It is important to know how fast or slow our algorithm performs, and how that can change based on the input size. The time is defined by the implementation details and input size. We can define the complexity of an algorithm by the number of steps it will take to run.


Big O Notation

Big O is used to measure the program efficiency based on the time it takes to run it with an input of size N. We want to represent what is the worst-case scenario in terms of time complexity.

Constant Time: O(1)

Consider to be of constant time any algorithm that will require the same amount of time regardless of its input size.

Examples: Push and pop functions for fixed-sized stacks, enqueue and dequeue functions for fixed-size queue.

Linear Time: O(N)

Consider to be of linear time any algorithm that its running time is directly proportional to the size of the input. In other words, the time taken to run the algorithm increases constantly as the number of input elements increases.

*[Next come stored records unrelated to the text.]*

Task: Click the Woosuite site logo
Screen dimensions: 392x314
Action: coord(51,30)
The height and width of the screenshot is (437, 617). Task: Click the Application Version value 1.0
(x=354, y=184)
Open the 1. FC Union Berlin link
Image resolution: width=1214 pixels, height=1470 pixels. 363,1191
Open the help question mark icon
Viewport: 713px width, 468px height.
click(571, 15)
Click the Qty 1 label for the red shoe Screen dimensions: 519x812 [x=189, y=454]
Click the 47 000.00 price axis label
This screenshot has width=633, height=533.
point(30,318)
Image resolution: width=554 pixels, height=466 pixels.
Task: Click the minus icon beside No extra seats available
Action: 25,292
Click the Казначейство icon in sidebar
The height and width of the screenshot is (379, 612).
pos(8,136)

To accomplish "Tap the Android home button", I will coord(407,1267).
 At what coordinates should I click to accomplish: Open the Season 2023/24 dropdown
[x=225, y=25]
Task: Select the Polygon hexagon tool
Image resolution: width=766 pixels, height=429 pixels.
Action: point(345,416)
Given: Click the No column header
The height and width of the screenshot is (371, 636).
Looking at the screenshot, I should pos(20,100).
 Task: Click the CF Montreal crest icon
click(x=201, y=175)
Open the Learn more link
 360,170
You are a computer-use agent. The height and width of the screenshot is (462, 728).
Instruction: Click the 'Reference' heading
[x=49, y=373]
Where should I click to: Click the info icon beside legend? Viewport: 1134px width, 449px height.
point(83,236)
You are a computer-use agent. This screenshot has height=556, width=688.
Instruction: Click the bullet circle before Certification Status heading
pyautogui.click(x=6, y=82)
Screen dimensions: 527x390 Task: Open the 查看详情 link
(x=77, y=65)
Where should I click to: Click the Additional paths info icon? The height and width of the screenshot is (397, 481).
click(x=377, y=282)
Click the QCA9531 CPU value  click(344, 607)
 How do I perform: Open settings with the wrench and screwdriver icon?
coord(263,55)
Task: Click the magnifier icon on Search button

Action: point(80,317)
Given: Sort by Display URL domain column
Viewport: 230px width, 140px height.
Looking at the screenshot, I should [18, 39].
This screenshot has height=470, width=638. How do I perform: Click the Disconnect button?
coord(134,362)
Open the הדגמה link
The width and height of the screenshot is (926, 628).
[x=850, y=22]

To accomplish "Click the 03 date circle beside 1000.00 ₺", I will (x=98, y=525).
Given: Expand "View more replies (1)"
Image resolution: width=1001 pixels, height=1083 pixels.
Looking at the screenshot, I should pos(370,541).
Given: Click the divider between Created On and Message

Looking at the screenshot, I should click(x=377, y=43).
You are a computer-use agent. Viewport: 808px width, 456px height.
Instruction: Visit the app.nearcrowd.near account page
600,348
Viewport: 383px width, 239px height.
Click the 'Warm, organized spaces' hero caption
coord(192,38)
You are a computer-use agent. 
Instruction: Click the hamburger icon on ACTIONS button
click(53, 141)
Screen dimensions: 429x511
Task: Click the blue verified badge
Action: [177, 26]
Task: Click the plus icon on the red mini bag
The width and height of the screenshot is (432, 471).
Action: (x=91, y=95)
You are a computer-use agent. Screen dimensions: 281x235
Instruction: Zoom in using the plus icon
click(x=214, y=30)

Examples: Finding the minimum element in an array.

Logarithmic Time: O(logN)

Consider to be of logarithmic time any algorithm that its execution time is proportional to the log of the input size. In other words, it doesn’t use the whole input, it only looks at a portion of it.

Examples: Binary search

Quadratic Time: O(N^2)

Consider to be of quadratic time any algorithm that its execution time is proportional to the square of the input size.

Examples: Selection and insertion sort

chart Source: Big O Cheatsheet


Example: Find Large

Consider this first function findlarge1 that allocates the first element of the array to a variable and compares with the other elements of the array, changing the contents of the variable as larger elements are discovered.

int findlarge1(int array[], int arr_len){
  int large = array[0];

  for (int i=0; i < arr_len; i++){
    if (array[i] > large){
      large = array[i];
    }
  }
  return large;
}

Consider this second function findlarge2 that compares every element of the array with every other element. The largest element is found when all the other elements in the array is found when all the other elements in the array are smaller than the number.

int findlarge2(int array[], int arr_len){
  bool large;
  int i;
  for (i = 0; i < arr_len; i++){
    large = true;

    for (int j = 0; j < arr_len; j++){
      if(array[i] < array[j]){
        large = false;
      }
    }
    if (large) break;
  }
  return array[i];
}

Best Case Scenario

The best case in Big O means the scenario in which the shortest time is required for the function to perform the tasks. In both examples, the best scenario occurs when the first element of the array is the largest.

Fo findlarge1, the largest element is assigned to the variable large when the first element from the array is assigned to it. But because we still need to do the comparison of all the other elements, the best case will be O(n).

For findlarge2, the first element is compared with all other elements of the array to determine whether it is the largest element of the array. Since it is the largest element, no more comparisons are needed, so it will take O(n).

Worst Case Scenario

The worst case in Big O means the scenario in which the longest time is required for the function to perform the tasks. In both examples, the worst scenario occurs when the last element of the array is the largest.

For findlarge1, when the elements of the array are compared to the values present in large and the value of large is modified accordingly. So, time complexity of the algorthm is O(n) since every element is processed once and only once.

For findlarge2, every element has to be compared individually with every other element in the array and the largest element is detected only in the last pass. So, time complexity of the algorthm is O(n*n) = O(n^2) since every element is processed twice.